TASK DETAILS: Give each entry back by retyping it exactly as written.

<<<<

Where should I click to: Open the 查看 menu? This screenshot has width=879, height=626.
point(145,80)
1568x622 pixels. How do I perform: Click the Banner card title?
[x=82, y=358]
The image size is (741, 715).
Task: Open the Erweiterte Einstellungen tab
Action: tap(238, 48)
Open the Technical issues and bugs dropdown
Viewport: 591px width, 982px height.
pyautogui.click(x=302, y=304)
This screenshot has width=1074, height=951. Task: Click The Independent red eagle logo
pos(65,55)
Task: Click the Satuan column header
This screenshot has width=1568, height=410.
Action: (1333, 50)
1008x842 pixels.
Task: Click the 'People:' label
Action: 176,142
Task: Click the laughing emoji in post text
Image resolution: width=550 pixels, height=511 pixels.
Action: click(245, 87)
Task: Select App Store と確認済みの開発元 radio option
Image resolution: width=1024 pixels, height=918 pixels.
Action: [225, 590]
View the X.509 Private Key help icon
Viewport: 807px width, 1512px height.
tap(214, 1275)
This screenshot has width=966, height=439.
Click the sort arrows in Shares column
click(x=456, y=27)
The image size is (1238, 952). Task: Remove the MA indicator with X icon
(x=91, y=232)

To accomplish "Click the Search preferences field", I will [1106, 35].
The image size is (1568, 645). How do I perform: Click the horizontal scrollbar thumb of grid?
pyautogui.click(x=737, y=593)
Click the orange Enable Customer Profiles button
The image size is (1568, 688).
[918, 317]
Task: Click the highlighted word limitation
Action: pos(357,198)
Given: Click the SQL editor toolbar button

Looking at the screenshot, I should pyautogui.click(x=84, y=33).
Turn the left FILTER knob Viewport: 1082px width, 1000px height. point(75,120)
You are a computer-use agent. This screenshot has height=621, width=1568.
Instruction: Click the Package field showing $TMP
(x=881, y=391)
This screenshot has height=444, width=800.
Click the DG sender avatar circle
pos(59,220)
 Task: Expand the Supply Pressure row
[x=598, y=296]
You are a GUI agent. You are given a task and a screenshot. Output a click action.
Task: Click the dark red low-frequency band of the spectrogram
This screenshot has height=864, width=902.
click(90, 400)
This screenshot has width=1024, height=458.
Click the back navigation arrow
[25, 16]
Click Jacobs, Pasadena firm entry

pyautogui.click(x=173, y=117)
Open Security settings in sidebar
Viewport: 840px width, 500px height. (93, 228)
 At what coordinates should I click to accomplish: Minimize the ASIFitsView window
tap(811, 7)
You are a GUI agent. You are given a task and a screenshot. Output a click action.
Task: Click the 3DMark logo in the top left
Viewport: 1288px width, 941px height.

>>>>

REPLY:
Where should I click to: Open the 查看 menu? This screenshot has width=879, height=626.
point(145,80)
1568x622 pixels. How do I perform: Click the Banner card title?
[x=82, y=358]
The image size is (741, 715).
Task: Open the Erweiterte Einstellungen tab
Action: tap(238, 48)
Open the Technical issues and bugs dropdown
Viewport: 591px width, 982px height.
pyautogui.click(x=302, y=304)
This screenshot has width=1074, height=951. Task: Click The Independent red eagle logo
pos(65,55)
Task: Click the Satuan column header
This screenshot has width=1568, height=410.
Action: (1333, 50)
1008x842 pixels.
Task: Click the 'People:' label
Action: 176,142
Task: Click the laughing emoji in post text
Image resolution: width=550 pixels, height=511 pixels.
Action: click(245, 87)
Task: Select App Store と確認済みの開発元 radio option
Image resolution: width=1024 pixels, height=918 pixels.
Action: [225, 590]
View the X.509 Private Key help icon
Viewport: 807px width, 1512px height.
tap(214, 1275)
This screenshot has width=966, height=439.
Click the sort arrows in Shares column
click(x=456, y=27)
The image size is (1238, 952). Task: Remove the MA indicator with X icon
(x=91, y=232)

To accomplish "Click the Search preferences field", I will [1106, 35].
The image size is (1568, 645). How do I perform: Click the horizontal scrollbar thumb of grid?
pyautogui.click(x=737, y=593)
Click the orange Enable Customer Profiles button
The image size is (1568, 688).
[918, 317]
Task: Click the highlighted word limitation
Action: pos(357,198)
Given: Click the SQL editor toolbar button

Looking at the screenshot, I should pyautogui.click(x=84, y=33).
Turn the left FILTER knob Viewport: 1082px width, 1000px height. point(75,120)
You are a computer-use agent. This screenshot has height=621, width=1568.
Instruction: Click the Package field showing $TMP
(x=881, y=391)
This screenshot has height=444, width=800.
Click the DG sender avatar circle
pos(59,220)
 Task: Expand the Supply Pressure row
[x=598, y=296]
You are a GUI agent. You are given a task and a screenshot. Output a click action.
Task: Click the dark red low-frequency band of the spectrogram
This screenshot has height=864, width=902.
click(90, 400)
This screenshot has width=1024, height=458.
Click the back navigation arrow
[25, 16]
Click Jacobs, Pasadena firm entry

pyautogui.click(x=173, y=117)
Open Security settings in sidebar
Viewport: 840px width, 500px height. (93, 228)
 At what coordinates should I click to accomplish: Minimize the ASIFitsView window
tap(811, 7)
You are a GUI agent. You are given a task and a screenshot. Output a click action.
Task: Click the 3DMark logo in the top left
Viewport: 1288px width, 941px height.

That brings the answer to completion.